Cicada vs Locust


Pets / Wednesday, April 1st, 2020

Cicadas and Locusts are often confused or considered the same thing, but they are very different. This confusion – usually seen with the identification of periodical cicadas as locusts, has been traced back to early North American colonists as researched by the College of Agricultural Science at Pennsylvania State University. With their ingrained religious teachings, they were familiar with the concept of plagues of locusts from Biblical accounts. When the swarms of periodic cicadas appeared, they assumed that these insects, indigenous to North America and therefore unfamiliar to them, were locusts.

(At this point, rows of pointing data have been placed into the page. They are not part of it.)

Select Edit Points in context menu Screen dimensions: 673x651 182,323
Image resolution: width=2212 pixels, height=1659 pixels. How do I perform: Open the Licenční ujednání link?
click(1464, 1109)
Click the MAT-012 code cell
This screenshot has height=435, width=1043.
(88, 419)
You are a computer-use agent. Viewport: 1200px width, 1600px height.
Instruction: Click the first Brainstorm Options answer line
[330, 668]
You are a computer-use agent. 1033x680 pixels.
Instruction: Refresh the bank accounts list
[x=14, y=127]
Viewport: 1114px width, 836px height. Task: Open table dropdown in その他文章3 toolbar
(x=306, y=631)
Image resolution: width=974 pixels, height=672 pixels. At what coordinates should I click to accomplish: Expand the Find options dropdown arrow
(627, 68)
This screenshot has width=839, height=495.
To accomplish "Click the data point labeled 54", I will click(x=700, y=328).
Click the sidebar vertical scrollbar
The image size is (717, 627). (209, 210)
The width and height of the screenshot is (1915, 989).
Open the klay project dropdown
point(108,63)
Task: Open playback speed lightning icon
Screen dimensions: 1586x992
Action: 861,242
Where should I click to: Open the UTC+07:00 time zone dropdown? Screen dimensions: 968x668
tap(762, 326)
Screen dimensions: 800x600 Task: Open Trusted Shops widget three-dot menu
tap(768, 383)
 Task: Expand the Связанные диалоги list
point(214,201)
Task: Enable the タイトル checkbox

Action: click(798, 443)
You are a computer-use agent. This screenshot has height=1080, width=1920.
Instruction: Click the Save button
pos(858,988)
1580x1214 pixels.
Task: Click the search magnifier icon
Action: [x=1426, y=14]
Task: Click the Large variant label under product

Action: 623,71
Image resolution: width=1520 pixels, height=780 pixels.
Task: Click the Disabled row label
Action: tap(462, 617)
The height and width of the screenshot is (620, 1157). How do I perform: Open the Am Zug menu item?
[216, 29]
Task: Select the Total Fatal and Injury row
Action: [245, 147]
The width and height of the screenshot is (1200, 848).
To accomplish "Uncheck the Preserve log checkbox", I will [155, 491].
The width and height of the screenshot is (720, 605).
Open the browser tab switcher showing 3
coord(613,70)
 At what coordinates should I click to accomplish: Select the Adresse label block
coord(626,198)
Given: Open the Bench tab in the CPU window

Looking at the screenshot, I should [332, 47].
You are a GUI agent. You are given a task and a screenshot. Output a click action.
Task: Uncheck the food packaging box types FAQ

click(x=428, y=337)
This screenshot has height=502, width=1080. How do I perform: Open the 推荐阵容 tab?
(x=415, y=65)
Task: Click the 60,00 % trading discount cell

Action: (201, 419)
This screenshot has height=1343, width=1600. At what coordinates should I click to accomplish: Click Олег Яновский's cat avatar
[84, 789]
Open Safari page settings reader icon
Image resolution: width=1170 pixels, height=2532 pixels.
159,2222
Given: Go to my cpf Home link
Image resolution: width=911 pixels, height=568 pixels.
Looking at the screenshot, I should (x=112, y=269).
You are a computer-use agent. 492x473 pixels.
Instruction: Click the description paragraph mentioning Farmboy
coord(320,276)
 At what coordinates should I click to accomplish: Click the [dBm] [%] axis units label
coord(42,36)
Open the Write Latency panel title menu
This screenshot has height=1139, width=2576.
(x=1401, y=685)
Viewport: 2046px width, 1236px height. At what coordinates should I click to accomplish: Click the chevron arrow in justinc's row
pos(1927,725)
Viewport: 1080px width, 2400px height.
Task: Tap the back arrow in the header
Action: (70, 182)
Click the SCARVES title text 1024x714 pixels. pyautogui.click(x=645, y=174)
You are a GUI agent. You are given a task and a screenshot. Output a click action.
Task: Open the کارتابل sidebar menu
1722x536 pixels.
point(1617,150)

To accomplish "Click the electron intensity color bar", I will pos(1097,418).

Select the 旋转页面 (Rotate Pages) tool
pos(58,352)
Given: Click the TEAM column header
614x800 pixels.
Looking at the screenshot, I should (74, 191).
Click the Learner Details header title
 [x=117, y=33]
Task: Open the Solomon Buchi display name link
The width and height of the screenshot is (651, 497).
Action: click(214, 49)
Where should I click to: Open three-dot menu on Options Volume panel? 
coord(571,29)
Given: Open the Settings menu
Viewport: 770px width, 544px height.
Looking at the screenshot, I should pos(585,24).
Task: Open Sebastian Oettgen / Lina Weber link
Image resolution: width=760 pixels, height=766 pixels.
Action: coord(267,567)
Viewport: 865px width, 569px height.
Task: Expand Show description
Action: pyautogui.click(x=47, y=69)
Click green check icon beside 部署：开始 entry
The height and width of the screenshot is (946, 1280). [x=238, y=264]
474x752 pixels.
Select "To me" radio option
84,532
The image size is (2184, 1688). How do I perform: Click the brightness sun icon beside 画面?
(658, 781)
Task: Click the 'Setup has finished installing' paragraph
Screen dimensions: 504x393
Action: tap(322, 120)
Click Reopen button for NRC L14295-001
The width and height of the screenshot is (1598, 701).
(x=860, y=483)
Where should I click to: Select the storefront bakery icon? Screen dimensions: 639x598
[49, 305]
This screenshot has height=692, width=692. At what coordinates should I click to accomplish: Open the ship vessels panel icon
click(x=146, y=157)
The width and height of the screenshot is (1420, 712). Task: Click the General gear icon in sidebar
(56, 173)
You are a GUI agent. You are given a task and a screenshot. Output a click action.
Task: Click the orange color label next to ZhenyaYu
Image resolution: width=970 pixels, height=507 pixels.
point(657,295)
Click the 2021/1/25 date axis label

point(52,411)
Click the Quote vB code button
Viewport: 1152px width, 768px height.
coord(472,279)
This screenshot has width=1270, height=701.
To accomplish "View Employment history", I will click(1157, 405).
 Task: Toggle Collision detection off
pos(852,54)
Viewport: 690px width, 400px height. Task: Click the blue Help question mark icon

All cicadas are members of the Homoptera order. Cicadas are related to crickets, but while crickets eat plants, cicadas have mouths which are designed to extract the juices from plants. The two types of cicadas are annual and periodical. Annual cicadas appear every Summer. Periodical cicadas appear every 13 or 17 years in large numbers. The body of the cicada is hardy and they have large eyes and broad heads. The wings of a cicada have a clear membrane that runs through them.

Periodical cicadas are typically darker than annual cicadas, sometimes being black. Periodical cicadas are only found in North America, and are aptly named, as they are a phenomenon that is experienced only every 13 or 17 years. Maturing underground with depths reaching up to two feet deep, periodical cicada adults emerge in large numbers and can be shocking to see. While the cicadas are 13 or 17 years old when they emerge, they will only last four weeks once they leave the ground.

Periodical cicadas have many predators, including birds, rodents, snakes, lizards, fish, raccoons, cats and dogs, opposums and other mammals eat cicadas while they are abundant. Their species survival is called predator satiation, and relies on the large number of their population to be released at selected times in order to sate predators in a way that distracts them from the cicadas which are able to lay eggs. Think of it as a “safety in numbers” strategy.

Given their feeding behavior, despite their foreboding presence, they do minimal damage to plants and trees. The bulk of the damage done by cicadas is to new or young trees whose branches are not yet developed enough to handle the weight of masses of cicada eggs that are left on them. 

Locusts are a type of grasshopper and are therefore more readily recognized by their behavior instead of  relying on body characteristics. Most grasshoppers are solitary and placid. The swarming behavior is a response to overcrowding of the grasshopper population. With such dense numbers, there is less space to move and increased tactile stimulation of their hind legs causes an increase in the production of the chemical serotonin in their bodies. This increase of serotonin causes the locusts to change color, often shifting their color scheme to yellow and black, eat more, become more aggressive, and breed more readily. This mutation can occur in a timeframe of as little as two to three hours.

Locust swarms can cover great distances and are easily tracked because of the visual created by such large numbers. In 1954, a swarm was tracked which originated in Northwest Africa and migrated all the way to Great Britain.

Unlike cicadas, which drink the juice from plants, locusts eat plants at accelerated speeds. This can be devastating to crop farmers and the community members that rely on those crops for jobs and food. A locust swarm can be 400 square miles in area, and contain up to 80 million locusts into just one half of a square mile. Similar to the behavior of humans shopping while preparing for an emergency, this feeding frenzy is a type of panic response. The overcrowding that changed the swarm from grasshoppers to locusts informs their interaction with crops and they fear food shortages, driving them to eat as much as quickly as possible. Locust swarms are found all over the world and the physical characteristics can shift depending on the climate and landscape.

Scientists speculate that the swarms could serve as a survival mechanism meant to help avoid predators, by appearing to be a large cohesive unit. Spiders, birds, lizards, and foxes are all natural predators to grasshoppers and locusts, but the swarms naturally ward off much opportunity.